3. A pregnancy boom.
Unlike the last time around, I’m surrounded by other pregnant women. On my street. At work. At the playground, neighborhood square, in the gossip magazines and every else in between. I’ve lost track of how many times people have commented that is must have been a long, cold, snowy winter. There must have been quite a few holiday parties last December. Or, there must be something in the water. I get it: I’m not alone. And there’s something very comforting about that this time around.
4. The kindness of those around you.
Say what you want about people being assholes (I’ve encountered quite a few myself), but people seem to be on their best behavior around pregnant women. Or else they are world-class actors. Whatever the case, I admit that I love the attention you get when you’re pregnant. No one wants you to overdo it. They offer you water, their seats, a place ahead of them in the bathroom line. They ask how you’re doing and seem genuinely interested. They often share their own parenting or pregnancy stories, reaching out for a connection when in normal cases, they wouldn’t feel the need.
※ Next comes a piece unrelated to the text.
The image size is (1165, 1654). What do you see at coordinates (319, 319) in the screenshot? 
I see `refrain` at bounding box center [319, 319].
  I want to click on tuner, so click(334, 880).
5. The top of my head, and my mid-section.
Not everything about this pregnancy is deep and insightful. It also comes down to vanity. I’m not one of those women blessed with thick, glorious, shiny hair. But that changes when I’m pregnant. So, yes, I’ll miss these flowing locks, which I know I’ll be seeing all too soon in the nearest shower drain.
And then there’s this belly. I’m not someone who shies away from a ripe, pregnant belly (though there were no bikini incidents this time around). I like how my body changes when I’m pregnant, and I really embraced it, despite the added aches and pains I can only assume are due to my ‘advanced maternal age’ and general out-of-shape-edness. I love that you can just put it all out there – no need to check my profile and try desperately to suck in (yes, I still do that) or forgo a pair of pants for fear of the dreaded muffin top. For now, I’m growing life. At least until tomorrow. Then I can return to those mundane concerns that will probably get the best of me.
But you know what? It’s all worth it in the end.